■ **What you have to do**
What is needed is an exact copy of the lines in the listing below, from the one with "Click help icon beside Autofill option values" up to and including the one with "Click the yellow 注意", with no other lines.

-------------------------

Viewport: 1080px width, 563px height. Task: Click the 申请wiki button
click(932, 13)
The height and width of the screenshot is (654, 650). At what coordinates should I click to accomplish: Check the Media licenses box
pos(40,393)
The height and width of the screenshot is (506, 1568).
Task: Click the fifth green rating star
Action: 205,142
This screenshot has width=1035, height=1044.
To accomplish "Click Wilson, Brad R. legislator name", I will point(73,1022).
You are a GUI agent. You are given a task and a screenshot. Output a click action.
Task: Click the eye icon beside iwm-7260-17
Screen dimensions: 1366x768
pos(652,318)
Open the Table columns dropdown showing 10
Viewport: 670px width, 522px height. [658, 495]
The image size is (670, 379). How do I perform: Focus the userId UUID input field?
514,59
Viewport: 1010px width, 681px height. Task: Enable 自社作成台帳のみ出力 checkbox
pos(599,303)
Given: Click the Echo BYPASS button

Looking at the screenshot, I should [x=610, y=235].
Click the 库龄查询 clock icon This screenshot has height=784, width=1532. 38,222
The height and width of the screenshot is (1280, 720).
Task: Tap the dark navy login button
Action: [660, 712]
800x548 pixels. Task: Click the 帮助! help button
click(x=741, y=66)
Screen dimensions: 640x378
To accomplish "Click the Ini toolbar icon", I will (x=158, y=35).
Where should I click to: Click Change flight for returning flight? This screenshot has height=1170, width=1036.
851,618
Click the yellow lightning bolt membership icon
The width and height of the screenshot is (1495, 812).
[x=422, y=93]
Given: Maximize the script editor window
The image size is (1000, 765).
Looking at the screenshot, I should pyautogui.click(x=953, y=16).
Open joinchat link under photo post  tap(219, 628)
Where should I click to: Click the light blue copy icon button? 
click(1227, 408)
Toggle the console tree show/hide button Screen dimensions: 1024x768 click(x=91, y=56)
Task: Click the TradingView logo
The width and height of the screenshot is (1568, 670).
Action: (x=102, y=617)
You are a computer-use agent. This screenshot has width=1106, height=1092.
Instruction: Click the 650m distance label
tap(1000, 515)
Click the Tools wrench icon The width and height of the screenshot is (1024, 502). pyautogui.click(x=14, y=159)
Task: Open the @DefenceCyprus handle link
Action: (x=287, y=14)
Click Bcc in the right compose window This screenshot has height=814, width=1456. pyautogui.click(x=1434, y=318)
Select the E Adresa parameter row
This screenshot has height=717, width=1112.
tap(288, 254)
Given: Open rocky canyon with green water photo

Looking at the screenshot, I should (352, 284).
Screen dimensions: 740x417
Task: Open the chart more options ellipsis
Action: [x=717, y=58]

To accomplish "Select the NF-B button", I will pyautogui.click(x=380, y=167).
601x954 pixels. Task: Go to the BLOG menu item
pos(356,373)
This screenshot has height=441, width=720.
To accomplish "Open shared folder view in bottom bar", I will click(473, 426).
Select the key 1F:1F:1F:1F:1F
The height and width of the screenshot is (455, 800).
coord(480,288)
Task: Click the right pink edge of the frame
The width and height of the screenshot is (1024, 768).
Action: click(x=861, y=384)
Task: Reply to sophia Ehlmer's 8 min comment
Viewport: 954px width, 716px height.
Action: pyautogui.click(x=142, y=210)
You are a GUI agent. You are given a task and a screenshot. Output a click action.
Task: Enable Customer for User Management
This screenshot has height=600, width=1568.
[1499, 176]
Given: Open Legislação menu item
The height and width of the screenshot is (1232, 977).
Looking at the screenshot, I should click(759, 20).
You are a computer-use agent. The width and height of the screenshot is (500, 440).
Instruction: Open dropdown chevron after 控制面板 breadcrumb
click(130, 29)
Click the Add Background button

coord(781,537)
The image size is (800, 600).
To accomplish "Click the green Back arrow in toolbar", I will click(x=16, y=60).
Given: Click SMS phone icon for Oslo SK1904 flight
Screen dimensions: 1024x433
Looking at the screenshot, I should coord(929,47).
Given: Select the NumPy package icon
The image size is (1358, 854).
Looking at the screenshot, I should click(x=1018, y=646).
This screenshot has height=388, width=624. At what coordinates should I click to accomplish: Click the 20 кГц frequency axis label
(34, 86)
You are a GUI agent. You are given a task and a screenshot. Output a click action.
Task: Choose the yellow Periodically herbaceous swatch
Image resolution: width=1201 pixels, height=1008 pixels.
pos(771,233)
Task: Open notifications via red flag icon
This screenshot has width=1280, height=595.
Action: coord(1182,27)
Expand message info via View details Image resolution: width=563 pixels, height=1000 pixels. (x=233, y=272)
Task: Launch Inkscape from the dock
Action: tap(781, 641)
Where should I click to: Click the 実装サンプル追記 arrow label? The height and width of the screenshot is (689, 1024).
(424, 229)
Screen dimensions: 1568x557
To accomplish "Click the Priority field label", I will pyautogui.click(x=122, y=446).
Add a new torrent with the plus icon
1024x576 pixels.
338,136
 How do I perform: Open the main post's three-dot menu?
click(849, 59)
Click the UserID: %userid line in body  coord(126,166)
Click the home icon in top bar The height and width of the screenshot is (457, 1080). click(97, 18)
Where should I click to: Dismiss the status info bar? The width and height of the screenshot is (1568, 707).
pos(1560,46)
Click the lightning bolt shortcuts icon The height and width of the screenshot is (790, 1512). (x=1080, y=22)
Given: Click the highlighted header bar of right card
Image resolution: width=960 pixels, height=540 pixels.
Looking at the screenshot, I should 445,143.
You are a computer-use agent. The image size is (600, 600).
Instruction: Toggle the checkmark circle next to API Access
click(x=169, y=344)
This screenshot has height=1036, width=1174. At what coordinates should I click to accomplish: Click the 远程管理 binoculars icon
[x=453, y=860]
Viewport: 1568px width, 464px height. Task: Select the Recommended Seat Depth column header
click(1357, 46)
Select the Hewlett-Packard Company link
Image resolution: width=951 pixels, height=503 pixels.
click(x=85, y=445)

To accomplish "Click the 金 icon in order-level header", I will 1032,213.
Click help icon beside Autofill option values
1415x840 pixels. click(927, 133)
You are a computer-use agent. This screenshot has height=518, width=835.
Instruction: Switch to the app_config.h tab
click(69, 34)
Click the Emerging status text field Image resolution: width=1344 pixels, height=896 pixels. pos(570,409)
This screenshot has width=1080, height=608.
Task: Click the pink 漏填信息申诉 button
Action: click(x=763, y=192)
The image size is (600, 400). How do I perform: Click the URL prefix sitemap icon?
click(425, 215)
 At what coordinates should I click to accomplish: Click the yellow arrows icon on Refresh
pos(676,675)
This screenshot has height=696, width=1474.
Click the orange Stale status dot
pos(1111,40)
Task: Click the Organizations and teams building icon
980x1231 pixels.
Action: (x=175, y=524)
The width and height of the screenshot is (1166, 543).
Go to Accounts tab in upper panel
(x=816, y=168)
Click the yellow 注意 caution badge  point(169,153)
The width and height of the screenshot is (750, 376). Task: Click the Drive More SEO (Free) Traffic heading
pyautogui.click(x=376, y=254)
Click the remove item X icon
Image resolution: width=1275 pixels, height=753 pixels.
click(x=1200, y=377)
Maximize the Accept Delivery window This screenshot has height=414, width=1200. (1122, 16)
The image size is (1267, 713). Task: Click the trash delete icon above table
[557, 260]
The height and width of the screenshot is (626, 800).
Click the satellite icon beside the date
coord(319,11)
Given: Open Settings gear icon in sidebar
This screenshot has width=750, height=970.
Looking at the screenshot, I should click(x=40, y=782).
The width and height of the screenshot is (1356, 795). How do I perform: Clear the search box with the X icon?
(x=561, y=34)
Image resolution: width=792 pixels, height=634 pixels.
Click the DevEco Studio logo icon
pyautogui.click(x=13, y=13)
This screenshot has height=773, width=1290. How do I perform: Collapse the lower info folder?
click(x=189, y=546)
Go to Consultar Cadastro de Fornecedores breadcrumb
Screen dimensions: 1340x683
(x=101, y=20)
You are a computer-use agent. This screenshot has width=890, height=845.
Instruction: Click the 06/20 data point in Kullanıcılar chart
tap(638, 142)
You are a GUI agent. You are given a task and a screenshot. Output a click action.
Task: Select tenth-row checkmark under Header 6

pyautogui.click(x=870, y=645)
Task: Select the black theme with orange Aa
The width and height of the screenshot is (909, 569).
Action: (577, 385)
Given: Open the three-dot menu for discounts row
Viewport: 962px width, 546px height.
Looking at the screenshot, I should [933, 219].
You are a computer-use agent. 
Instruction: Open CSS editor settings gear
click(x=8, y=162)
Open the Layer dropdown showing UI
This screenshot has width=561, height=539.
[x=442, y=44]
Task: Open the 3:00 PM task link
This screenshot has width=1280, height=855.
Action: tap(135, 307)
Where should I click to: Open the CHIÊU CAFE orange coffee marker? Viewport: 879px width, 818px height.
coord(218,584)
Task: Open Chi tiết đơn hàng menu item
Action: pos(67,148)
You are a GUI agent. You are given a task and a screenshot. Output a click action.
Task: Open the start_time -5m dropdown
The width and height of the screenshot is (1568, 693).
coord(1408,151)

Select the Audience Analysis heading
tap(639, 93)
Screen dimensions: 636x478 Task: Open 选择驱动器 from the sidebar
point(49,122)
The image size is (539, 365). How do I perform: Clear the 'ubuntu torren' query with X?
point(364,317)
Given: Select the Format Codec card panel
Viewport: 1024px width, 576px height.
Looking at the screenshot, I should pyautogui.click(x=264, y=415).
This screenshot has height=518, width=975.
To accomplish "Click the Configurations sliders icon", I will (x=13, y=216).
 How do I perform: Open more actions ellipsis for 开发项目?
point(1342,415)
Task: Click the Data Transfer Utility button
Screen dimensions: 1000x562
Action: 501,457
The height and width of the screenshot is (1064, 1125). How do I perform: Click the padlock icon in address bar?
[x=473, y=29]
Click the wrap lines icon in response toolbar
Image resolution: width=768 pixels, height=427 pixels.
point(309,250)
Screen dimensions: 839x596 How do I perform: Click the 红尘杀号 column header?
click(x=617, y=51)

-------------------------

■ **Solution to this task**
Click help icon beside Autofill option values
1415x840 pixels. click(927, 133)
You are a computer-use agent. This screenshot has height=518, width=835.
Instruction: Switch to the app_config.h tab
click(69, 34)
Click the Emerging status text field Image resolution: width=1344 pixels, height=896 pixels. pos(570,409)
This screenshot has width=1080, height=608.
Task: Click the pink 漏填信息申诉 button
Action: click(x=763, y=192)
The image size is (600, 400). How do I perform: Click the URL prefix sitemap icon?
click(425, 215)
 At what coordinates should I click to accomplish: Click the yellow arrows icon on Refresh
pos(676,675)
This screenshot has height=696, width=1474.
Click the orange Stale status dot
pos(1111,40)
Task: Click the Organizations and teams building icon
980x1231 pixels.
Action: (x=175, y=524)
The width and height of the screenshot is (1166, 543).
Go to Accounts tab in upper panel
(x=816, y=168)
Click the yellow 注意 caution badge  point(169,153)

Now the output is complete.